International oil prices have started flat to marginally higher this Tuesday morning in Asian trade as investors await inventory data this week starting with data from API tonight and EIA tomorrow.
Technically, if WTI Crude Oil witnesses a breakout above $71.00 we could see a continuation of the bullish momentum up to $71.90-$72.45 levels. Support is at $71.30-$70.75 levels.
Domestic crude could start flat to marginally higher this Tuesday morning tracking a subdued start in international prices.
On the domestic front, MCX Crude Oil will continue its bullish momentum up to 5390-5455 levels. Support is at 5340-5300 levels.
NYMEX Natural gas prices rose on Monday continued to find support by warm weather in the U.S.
Domestic natural gas ended higher on Monday, tracking overseas prices.

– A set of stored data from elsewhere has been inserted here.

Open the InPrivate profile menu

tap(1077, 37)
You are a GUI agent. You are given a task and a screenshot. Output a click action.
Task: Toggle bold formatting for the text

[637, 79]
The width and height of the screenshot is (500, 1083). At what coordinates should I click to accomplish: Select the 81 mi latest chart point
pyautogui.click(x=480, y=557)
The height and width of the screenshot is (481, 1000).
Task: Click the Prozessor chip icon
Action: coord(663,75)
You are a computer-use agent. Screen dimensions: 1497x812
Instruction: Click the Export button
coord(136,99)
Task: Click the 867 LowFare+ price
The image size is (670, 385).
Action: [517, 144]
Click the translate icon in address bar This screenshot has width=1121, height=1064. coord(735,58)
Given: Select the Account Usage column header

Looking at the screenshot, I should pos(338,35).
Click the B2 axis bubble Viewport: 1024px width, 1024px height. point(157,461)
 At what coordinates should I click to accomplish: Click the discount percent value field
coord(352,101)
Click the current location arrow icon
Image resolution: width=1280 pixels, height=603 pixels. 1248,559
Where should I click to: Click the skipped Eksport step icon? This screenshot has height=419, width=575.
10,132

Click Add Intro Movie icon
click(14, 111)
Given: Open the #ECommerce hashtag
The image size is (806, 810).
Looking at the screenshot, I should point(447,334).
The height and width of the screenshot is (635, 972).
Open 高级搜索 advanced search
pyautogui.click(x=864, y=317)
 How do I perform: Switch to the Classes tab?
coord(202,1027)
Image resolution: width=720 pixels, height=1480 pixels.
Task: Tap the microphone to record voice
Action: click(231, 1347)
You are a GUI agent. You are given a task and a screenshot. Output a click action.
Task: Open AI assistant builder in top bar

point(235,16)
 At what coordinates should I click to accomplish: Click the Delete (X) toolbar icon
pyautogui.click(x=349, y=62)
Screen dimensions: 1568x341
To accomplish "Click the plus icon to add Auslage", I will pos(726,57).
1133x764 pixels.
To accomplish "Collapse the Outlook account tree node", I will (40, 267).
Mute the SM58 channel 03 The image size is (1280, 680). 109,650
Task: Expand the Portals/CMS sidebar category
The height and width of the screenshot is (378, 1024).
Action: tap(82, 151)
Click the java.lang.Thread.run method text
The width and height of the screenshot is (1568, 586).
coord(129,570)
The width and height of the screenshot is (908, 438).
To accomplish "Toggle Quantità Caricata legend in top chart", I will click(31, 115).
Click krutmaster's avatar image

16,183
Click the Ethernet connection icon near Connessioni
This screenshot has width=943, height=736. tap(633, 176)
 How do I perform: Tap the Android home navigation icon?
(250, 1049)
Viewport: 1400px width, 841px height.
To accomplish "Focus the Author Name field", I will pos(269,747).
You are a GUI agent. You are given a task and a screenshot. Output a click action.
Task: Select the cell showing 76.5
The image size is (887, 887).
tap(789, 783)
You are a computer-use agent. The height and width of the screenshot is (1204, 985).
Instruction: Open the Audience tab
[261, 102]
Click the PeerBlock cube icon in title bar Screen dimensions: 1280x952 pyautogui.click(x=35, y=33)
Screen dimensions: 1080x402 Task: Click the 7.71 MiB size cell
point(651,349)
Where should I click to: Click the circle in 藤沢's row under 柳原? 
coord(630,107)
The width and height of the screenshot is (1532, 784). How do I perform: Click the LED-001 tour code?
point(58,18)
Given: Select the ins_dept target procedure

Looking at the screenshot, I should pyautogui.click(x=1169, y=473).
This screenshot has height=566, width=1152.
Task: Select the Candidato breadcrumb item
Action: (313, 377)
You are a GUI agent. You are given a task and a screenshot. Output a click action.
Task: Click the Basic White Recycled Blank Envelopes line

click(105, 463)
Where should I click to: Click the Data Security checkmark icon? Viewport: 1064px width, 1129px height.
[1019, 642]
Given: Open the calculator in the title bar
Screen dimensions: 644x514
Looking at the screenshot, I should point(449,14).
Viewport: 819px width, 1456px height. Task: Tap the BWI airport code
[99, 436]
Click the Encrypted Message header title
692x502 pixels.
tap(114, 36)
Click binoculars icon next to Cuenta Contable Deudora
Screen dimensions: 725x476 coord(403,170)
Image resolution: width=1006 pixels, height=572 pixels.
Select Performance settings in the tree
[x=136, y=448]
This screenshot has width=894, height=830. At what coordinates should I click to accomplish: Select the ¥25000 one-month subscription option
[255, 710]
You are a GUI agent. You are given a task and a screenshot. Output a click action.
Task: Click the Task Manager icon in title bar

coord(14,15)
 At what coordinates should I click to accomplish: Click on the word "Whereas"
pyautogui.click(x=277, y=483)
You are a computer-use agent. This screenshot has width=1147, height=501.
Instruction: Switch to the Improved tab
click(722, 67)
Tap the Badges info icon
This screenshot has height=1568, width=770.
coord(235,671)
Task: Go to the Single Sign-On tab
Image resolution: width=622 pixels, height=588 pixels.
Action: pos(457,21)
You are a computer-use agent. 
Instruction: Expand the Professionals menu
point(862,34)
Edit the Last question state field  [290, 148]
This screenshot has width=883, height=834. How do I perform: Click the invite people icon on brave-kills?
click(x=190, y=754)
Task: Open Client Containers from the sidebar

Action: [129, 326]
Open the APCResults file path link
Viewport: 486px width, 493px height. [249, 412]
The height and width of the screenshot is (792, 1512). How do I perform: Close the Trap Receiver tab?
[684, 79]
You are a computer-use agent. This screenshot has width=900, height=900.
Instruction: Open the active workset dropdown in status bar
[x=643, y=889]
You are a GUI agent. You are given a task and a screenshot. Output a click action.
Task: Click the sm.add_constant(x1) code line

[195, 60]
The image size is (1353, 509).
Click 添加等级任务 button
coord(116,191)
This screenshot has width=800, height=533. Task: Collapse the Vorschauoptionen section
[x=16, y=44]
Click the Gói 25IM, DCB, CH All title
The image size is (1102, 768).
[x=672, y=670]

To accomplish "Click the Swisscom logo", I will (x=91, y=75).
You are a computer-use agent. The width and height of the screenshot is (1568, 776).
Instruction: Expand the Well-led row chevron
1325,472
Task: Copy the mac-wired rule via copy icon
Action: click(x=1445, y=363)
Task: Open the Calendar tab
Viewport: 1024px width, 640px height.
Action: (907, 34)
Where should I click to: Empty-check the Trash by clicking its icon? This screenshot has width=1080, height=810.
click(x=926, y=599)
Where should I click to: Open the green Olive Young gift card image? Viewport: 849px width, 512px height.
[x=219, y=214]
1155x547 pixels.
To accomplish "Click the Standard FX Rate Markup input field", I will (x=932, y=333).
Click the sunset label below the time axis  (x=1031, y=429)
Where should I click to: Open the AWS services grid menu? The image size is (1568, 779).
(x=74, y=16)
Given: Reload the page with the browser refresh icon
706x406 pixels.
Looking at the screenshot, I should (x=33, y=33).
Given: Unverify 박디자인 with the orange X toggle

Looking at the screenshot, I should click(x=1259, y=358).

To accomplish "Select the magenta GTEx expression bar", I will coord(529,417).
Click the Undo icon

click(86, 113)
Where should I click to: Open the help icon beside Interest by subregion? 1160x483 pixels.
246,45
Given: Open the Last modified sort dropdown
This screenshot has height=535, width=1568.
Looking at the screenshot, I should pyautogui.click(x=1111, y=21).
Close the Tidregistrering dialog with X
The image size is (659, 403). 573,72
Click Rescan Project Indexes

Warmer than normal weather is expected to cover most of the United States over the next 6-10 and 8-14 days.
According to the National Oceanic Atmospheric Administration, there is one tropical storm in the Atlantic or Gulf of Mexico that has a 10% chance of becoming a tropical cyclone over the next 48-hours.
Natural gas consumption in the electric power sector drives total consumption higher. Total U.S. consumption of natural gas rose by 1.5% compared with the previous report week, according to data from the EIA.
NYMEX Natural Gas prices have started flat this Tuesday morning in Asian trade. However, downside could be capped as warm weather in the U.S. could buoy cooling demand.
Technically, NYMEX Natural Gas could trade in a range of $3.950-$4.200 levels.
Domestic natural gas could start flat this Tuesday morning, tracking overseas prices.
On the domestic front, MCX Natural Gas July holds a strong support near 297.00-300.00 levels. Resistance is at 305.00-307.00 levels.